Dark days for Asian football or a revolution ahead?

"As suspended Asian Football Confederation president Mohamed Bin Hammam departs Zurich fighting bribery allegations, soccer in his continent of Asia struggles to combat match-fixing, violence and money issues that threaten to tarnish the Qatari's belief that the future is Asia," a Reuters report has concluded.

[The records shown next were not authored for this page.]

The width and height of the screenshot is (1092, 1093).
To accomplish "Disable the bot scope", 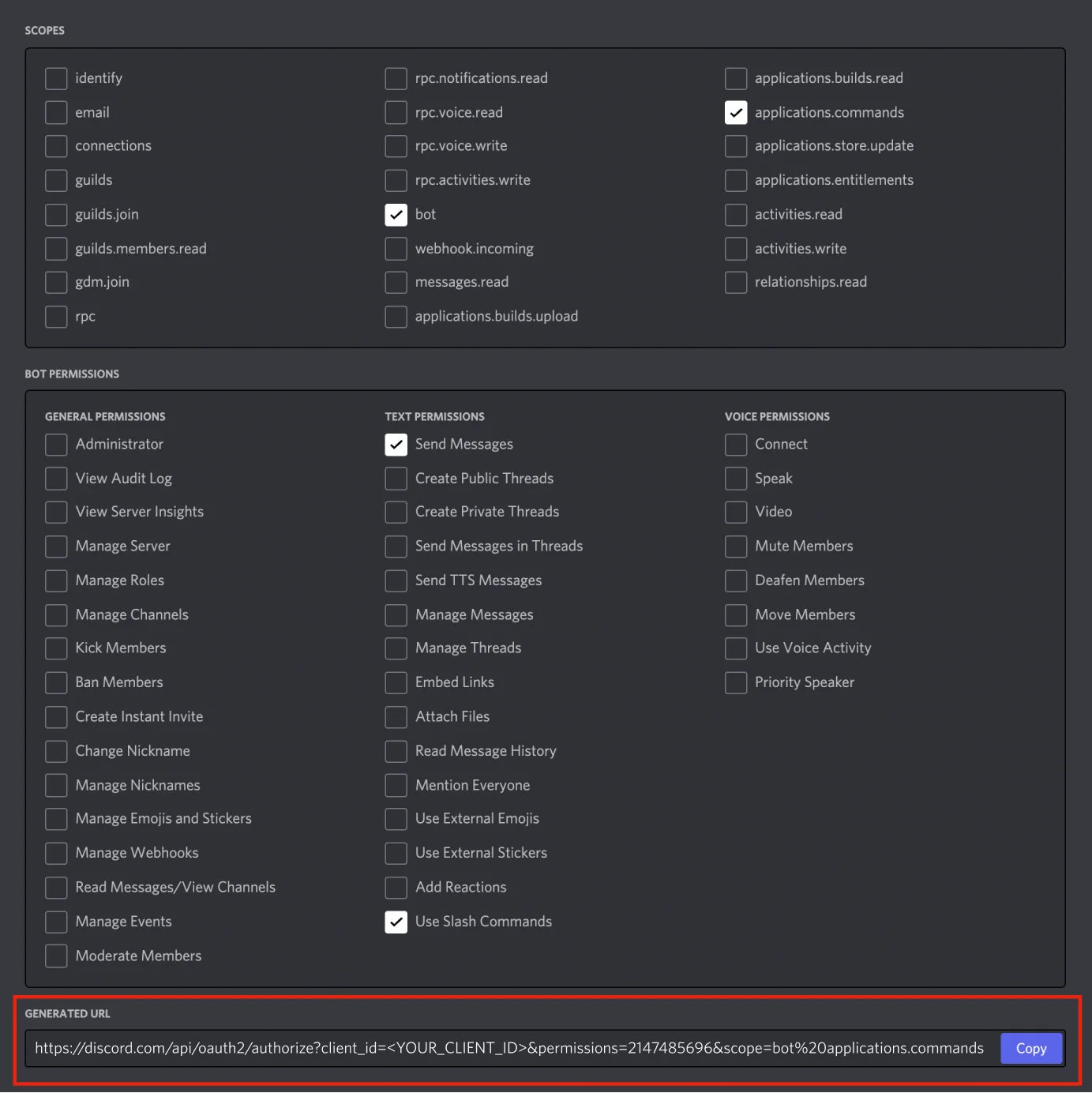I will click(396, 214).
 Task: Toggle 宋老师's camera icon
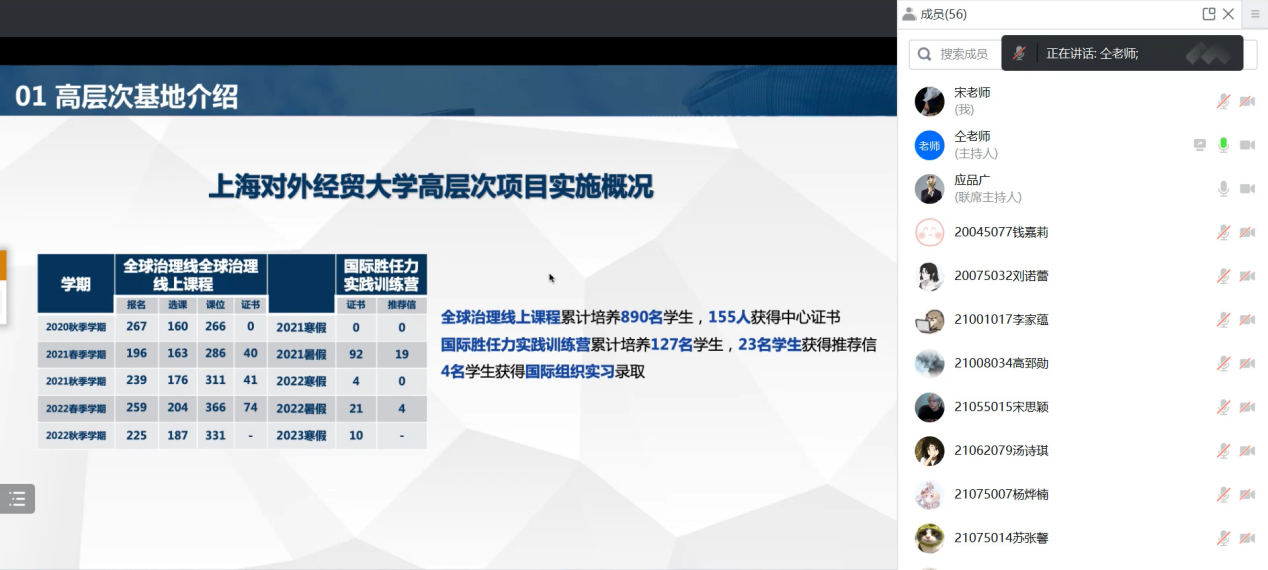[1247, 101]
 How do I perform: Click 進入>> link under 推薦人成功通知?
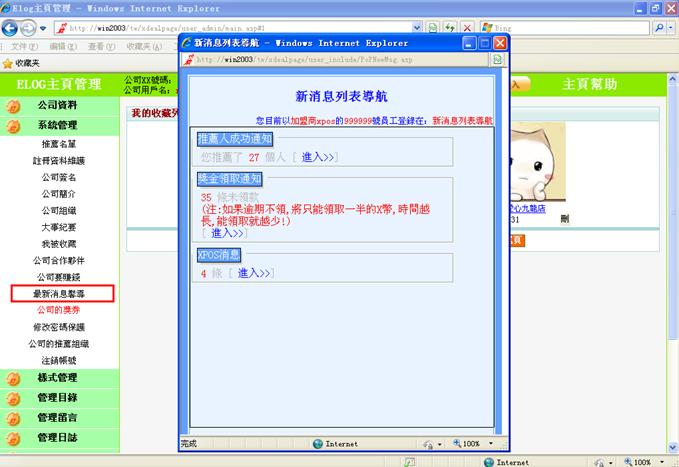pos(319,157)
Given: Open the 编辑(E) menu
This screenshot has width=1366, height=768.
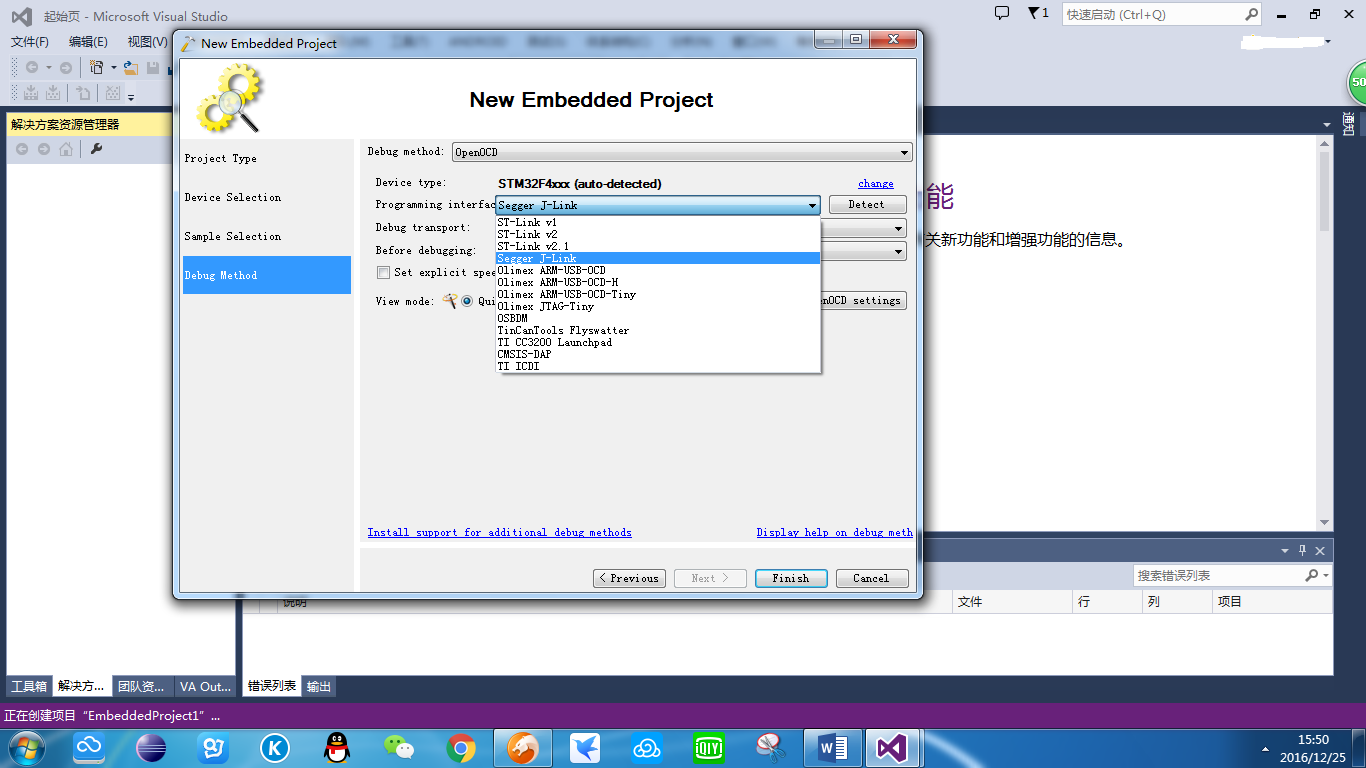Looking at the screenshot, I should tap(88, 41).
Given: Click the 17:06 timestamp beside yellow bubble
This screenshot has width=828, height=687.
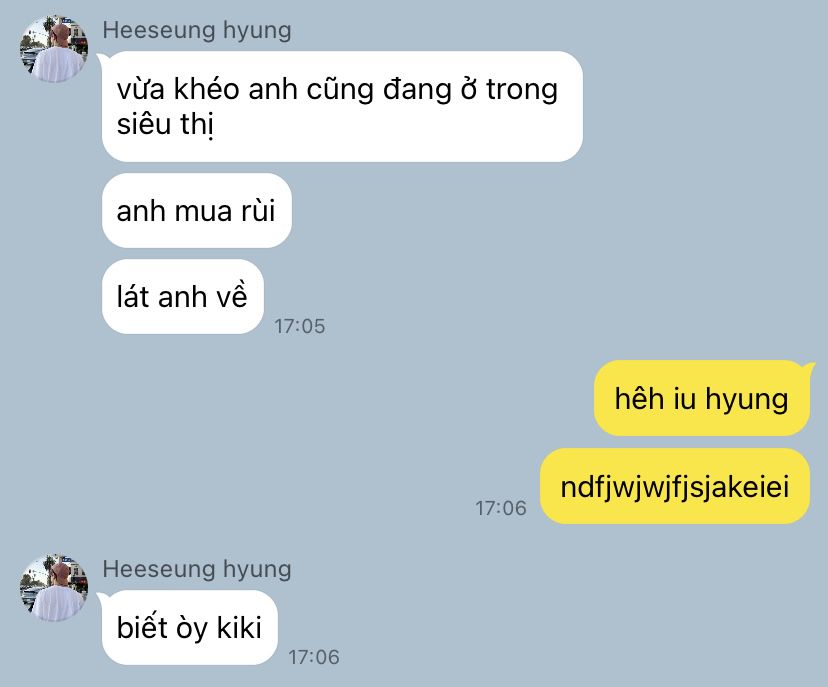Looking at the screenshot, I should coord(501,508).
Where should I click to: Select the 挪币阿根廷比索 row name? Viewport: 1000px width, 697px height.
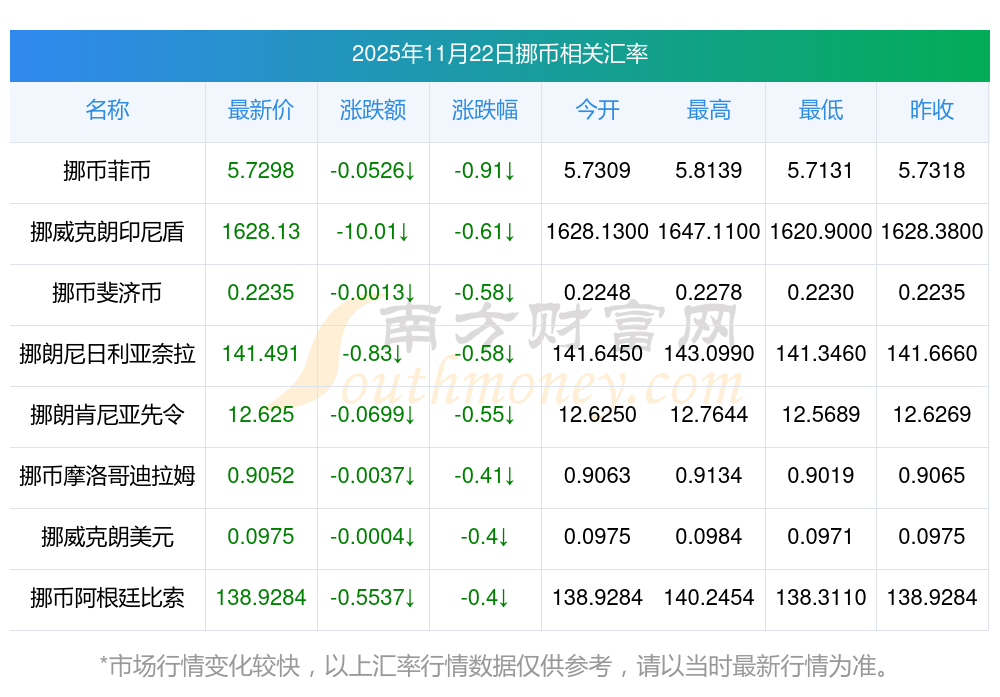click(107, 598)
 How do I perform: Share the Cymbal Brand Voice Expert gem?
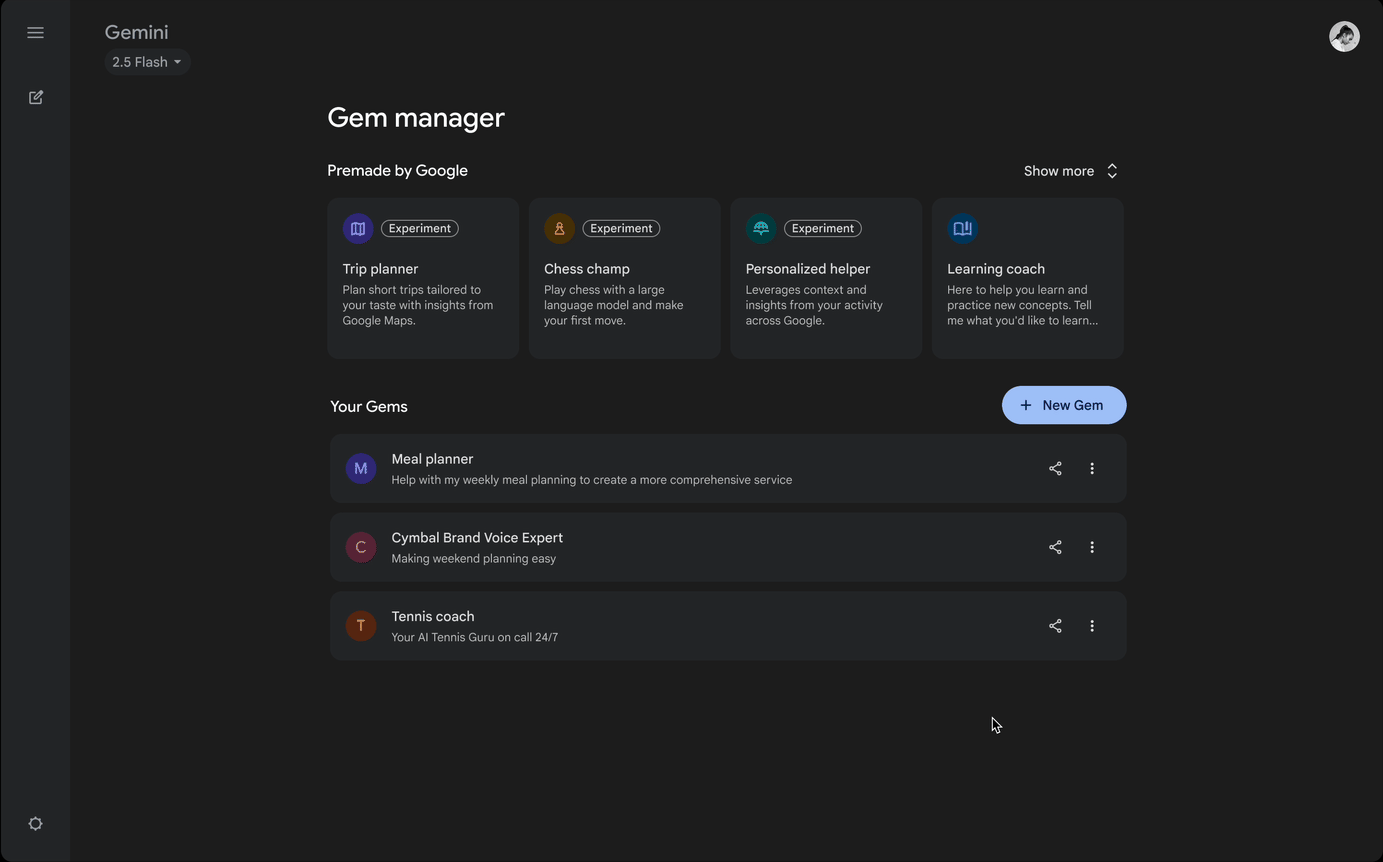tap(1055, 547)
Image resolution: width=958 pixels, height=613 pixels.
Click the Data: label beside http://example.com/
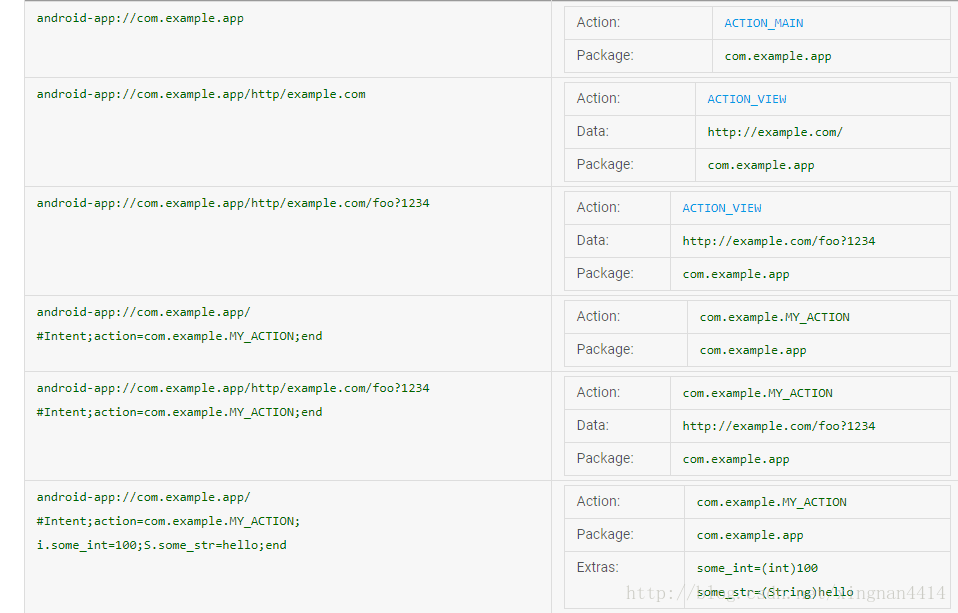(592, 131)
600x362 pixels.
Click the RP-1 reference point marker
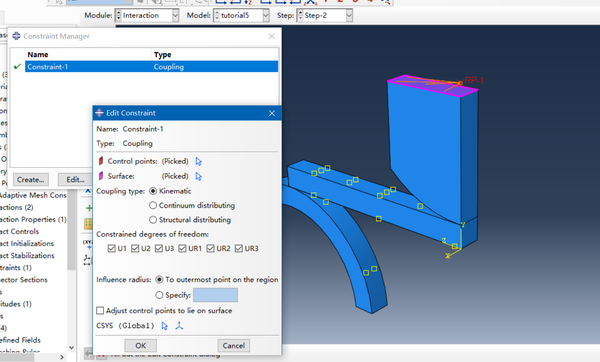pyautogui.click(x=460, y=82)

It reviewed Asia's current problems including:
  • Match-fixing uncovered in South Korea with police arresting five K-League players in connection with the scandal.
  • Match-fixing alleged in Malaysia following a police report filed by a top team concerned that there was some wrong-doing in one of their youth matches.
  • Violence in Singapore, with S.League sides Etoile FC and Houngang United suspended after the two teams brawled before kick-off with four players requiring hospital treatment.
  • A-League clubs failing in Australia.
  • Ongoing splits in Football Associations of Indonesia, Thailand and Philippines.
 "I think the Asian football environment is not that healthy," acting AFC president Zhang Jilong said in an interview in English on China's state TV, as quoted by Reuters. "We need, let's say, a revolution, we need reform to make more clear and more fair play environment in Asian football areas."

"The fundamental skills in Asia are not as strong as in Europe or South America so the basis is poor in Asia," Zhang said. "We need to unite together and work harder to get more attention from the rest of the world to the AFC."